8.11 Network Surveillance
9 Identification and Authentication
Identification is necessary before making any sort of access control
decisions. Often it can reduce abuse, because an identified individual
knows that if they do something there can be consequences or sanctions.
For example, if an employee abuses the corporate network, they may
find themselves on the receiving end of the sysadmin's luser attitude
readjustment tool (LART). I tend to think of authentication as a process
you perform on objects (like paintings, antiques, and digitally signed
documents), and identification as a process that subjects (people)
perform, but in network security you're really looking at data created
by a person for the purpose of identifying them, so I use them interchangeably.
9.1 Identity
Sometimes I suspect I'm not who I think I am.
- Ghost in the Shell
An identity, for our purposes, is an abstract concept; it does
not map to a person, it maps to a persona. Some people call
this a digital ID, but since this paper doesn't talk about
non-digital identities, I'm dropping the qualifier. Identities are
different from credentials, which are something you use to
prove identity. For example, your login password is a credential.
In relational database design, it is considered a good practice for
the primary key (http://en.wikipedia.org/wiki/Primary_key)
of a table to be an integer, perhaps a row number, that is not used
for anything else. That is because the primary key is used as an identifier
for the row. An identifier is shorthand, a handle; like a pointer,
it allows us to modify the object itself, so that the modification
occurs in all places simultaneously. Most competent DBAs realize that
people change names, phone numbers, locations, and so on; they may
even change social security numbers. They also realize that people
may share any of these things (even social security numbers are not
necessarily unique, especially if they lie about it). So to be able
to identify a person across any of these changes, you need to use
a row number. The exact same principle applies with security systems.
In Unix, a person is given a username (identity) and a password (credential).
This is good, because the password may be changed without losing the
idea of the identity of the person. However, there are subtle gotchas.
In actuality, the username is mapped to a user ID (UID), which is
the real way that Unix keeps track of identity. It isn't necessarily
a one-to-one mapping. Also, a poor system administer may reassign
an unused user ID without going through the file system and looking
for files owned by the old user, in which case their ownership is
silently reassigned.
PGP and GPG made the mistake of using a cryptographic key as an identifier.

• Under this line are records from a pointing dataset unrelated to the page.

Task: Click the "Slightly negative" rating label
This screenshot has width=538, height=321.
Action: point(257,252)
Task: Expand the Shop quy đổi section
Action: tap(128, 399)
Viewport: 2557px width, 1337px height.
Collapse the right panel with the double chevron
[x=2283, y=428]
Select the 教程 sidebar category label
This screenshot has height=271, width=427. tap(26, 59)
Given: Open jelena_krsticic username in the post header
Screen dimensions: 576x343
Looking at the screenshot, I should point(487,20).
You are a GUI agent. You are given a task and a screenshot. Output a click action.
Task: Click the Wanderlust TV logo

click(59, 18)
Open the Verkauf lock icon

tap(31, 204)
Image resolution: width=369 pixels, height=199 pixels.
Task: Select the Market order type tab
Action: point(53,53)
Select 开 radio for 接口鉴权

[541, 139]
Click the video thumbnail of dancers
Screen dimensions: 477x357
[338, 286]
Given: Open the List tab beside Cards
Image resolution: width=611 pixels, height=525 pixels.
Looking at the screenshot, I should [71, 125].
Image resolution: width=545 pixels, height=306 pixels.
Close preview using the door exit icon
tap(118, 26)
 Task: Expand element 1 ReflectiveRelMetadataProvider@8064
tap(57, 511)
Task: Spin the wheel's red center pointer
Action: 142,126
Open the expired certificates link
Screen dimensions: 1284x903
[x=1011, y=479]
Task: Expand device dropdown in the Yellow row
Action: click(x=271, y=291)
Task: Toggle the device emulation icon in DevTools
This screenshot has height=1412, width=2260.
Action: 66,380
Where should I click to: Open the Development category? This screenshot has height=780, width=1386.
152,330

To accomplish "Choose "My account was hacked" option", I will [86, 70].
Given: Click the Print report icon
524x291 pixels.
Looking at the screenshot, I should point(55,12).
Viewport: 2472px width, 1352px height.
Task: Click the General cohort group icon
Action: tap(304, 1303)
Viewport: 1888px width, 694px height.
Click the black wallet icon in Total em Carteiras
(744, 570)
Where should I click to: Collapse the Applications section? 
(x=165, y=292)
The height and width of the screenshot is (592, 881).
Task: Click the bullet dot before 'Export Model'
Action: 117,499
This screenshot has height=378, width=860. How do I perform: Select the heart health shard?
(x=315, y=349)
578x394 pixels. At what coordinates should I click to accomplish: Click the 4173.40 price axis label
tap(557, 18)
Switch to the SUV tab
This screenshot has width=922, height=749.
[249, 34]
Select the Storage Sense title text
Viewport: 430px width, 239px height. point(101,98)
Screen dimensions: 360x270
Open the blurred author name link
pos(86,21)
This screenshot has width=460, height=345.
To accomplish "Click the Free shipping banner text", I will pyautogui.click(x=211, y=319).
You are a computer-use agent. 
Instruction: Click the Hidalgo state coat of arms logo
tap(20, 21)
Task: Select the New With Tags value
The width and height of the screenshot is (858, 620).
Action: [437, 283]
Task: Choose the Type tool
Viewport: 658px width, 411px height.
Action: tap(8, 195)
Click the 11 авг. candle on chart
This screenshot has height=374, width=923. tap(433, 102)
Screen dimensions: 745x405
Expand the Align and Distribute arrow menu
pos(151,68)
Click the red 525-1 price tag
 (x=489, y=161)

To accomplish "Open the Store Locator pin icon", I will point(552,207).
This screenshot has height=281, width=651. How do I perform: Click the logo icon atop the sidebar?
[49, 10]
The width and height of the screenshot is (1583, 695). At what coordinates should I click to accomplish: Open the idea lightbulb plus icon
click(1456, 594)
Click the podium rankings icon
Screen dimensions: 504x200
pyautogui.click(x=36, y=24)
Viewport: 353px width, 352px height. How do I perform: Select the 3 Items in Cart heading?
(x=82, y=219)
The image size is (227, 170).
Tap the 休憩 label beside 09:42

If one has to revoke that key, one basically loses anything (such
as signatures) which applied to that key, and the trust that other
people have indicated towards that key. And if you have multiple keys,
friends of yours who have all of them cannot treat them all as equivalent,
since GPG can't be told that they are associated to the same identity,
because the keys are the identity. Instead, they must manage
statements about you (such as how much they trust you to act as an
introducer) on each key independently.
9.2 What Authority?
Does it follow that I reject all authority? Far from me such a thought.
In the matter of boots, I refer to the authority of the bootmaker;
concerning houses, canals, or railroads, I consult that of the architect
or the engineer.
- Mikhail Bakunin, What is Authority? 1882 (http://www.panarchy.org/bakunin/authority.1871.html)
When we are attempting to identify someone, we are relying upon some
authority, usually the state government. When you register a domain
name with a registrar, they record your personal information in the
WHOIS database; this is the system of record (http://en.wikipedia.org/wiki/System_of_record).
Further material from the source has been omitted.